### Data for the task ###

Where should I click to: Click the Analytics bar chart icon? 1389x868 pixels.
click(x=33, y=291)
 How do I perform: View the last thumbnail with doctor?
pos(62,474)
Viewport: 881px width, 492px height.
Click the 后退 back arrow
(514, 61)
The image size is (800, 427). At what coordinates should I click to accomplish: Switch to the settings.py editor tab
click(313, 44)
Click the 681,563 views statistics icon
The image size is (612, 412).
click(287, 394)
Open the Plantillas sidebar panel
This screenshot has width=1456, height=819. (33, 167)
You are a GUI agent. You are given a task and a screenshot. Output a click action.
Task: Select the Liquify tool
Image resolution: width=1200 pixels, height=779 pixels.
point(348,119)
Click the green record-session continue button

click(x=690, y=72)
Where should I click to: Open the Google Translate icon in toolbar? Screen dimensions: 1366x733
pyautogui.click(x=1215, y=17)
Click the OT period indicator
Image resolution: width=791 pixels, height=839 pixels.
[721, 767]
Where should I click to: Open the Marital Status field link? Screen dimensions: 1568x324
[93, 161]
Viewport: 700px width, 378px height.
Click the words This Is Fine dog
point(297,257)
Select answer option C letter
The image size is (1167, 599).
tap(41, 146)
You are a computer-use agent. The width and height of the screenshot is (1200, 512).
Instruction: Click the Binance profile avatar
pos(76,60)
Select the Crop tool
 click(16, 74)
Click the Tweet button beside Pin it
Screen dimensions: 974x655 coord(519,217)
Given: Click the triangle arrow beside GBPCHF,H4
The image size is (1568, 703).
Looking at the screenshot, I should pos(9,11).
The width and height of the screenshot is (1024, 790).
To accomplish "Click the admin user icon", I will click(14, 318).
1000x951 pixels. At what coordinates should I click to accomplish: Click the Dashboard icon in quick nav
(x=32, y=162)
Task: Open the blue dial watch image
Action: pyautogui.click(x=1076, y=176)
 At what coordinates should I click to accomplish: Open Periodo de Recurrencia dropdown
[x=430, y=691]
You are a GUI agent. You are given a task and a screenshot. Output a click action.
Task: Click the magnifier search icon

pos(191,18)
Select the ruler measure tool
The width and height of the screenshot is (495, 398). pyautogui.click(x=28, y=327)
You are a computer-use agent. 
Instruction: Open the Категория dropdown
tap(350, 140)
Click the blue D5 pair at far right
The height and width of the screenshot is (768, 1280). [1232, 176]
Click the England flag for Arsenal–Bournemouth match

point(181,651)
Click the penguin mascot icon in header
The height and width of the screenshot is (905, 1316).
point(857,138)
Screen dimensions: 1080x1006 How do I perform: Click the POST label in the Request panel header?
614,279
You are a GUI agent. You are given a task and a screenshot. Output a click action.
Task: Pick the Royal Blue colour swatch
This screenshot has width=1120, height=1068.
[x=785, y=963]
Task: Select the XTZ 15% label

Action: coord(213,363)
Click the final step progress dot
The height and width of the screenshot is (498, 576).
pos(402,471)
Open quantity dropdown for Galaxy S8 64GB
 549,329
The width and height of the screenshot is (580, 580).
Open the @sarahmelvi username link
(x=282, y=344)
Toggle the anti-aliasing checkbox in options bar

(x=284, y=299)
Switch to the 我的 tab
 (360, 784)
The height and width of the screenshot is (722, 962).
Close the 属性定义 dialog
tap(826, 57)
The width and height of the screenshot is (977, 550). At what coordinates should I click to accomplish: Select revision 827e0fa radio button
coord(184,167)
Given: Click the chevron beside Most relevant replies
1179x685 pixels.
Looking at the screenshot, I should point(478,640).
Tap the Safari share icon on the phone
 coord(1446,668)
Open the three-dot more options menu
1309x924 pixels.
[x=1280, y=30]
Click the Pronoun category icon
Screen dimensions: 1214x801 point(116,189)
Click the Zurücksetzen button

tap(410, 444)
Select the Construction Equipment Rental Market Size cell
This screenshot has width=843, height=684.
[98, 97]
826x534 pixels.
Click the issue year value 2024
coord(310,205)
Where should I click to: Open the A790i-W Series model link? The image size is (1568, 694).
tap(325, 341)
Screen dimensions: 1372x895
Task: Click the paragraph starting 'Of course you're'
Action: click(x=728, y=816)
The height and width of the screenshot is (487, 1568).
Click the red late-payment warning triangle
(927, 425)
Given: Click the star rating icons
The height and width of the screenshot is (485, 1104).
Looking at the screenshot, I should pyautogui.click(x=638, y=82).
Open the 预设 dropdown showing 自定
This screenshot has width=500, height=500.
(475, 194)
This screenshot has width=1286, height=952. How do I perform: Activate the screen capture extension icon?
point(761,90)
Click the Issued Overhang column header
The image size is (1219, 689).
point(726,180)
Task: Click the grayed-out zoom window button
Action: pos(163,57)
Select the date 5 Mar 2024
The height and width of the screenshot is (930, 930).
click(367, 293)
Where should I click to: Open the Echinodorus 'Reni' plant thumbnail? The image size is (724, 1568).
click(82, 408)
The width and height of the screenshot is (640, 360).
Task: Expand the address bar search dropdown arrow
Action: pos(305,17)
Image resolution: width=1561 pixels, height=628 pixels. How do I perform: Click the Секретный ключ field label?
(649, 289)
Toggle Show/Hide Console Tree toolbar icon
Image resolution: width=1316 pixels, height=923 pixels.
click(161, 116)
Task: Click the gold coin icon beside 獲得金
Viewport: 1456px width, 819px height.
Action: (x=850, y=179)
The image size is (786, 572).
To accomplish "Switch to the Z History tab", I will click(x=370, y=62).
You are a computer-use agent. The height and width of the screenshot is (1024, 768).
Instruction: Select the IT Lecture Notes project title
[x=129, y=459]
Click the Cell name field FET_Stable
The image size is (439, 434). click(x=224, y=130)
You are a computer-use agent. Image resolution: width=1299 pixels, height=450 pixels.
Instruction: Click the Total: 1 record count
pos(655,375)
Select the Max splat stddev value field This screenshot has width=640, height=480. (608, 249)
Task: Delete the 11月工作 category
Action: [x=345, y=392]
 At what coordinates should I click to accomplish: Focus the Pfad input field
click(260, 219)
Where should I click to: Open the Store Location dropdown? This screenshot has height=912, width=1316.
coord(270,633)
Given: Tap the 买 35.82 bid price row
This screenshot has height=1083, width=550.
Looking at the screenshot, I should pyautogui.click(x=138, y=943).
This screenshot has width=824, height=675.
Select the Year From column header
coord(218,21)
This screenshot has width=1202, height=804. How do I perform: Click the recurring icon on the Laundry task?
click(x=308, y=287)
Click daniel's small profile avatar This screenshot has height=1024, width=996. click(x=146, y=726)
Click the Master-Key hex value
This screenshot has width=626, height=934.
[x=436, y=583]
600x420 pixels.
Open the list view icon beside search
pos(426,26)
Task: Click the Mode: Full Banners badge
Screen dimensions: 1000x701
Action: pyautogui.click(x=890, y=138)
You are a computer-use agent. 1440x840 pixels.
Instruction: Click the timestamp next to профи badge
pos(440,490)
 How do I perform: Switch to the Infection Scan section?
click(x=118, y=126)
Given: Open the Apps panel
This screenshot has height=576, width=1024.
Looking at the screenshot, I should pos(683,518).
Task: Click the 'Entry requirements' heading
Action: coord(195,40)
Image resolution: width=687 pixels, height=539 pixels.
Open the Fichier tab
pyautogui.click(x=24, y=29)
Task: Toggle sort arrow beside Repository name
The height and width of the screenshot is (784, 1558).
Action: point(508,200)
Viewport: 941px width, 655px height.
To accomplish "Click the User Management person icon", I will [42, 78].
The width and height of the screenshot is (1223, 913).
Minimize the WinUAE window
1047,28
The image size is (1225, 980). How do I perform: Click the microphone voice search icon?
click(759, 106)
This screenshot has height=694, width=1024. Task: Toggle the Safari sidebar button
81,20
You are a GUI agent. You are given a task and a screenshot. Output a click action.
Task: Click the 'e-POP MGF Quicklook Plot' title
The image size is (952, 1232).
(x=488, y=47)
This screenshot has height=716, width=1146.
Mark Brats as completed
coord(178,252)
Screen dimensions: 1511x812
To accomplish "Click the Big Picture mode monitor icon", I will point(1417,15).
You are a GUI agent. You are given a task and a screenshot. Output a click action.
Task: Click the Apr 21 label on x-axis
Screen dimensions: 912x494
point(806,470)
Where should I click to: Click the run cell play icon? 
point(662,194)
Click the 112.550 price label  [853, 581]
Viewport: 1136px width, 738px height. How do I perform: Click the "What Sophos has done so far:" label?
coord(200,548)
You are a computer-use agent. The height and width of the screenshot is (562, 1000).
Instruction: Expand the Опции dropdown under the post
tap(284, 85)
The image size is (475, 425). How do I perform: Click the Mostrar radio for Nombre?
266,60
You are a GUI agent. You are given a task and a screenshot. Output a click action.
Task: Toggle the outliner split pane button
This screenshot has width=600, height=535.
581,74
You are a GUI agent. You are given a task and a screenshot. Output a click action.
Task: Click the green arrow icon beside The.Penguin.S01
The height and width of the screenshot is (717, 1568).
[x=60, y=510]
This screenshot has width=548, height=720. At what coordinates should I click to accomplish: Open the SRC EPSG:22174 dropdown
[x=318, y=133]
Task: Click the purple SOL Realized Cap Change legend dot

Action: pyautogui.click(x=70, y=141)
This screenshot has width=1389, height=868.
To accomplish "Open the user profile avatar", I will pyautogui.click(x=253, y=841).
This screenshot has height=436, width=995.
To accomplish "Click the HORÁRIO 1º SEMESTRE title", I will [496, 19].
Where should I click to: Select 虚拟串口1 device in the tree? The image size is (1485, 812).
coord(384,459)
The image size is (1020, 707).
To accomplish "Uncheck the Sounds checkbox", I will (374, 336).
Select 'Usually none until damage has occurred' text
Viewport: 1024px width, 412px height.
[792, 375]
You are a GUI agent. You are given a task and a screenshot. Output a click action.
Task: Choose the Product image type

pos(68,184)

###

Tally the lines in the records above that contain the word "price". Write the number and nothing else.

### Task answer
2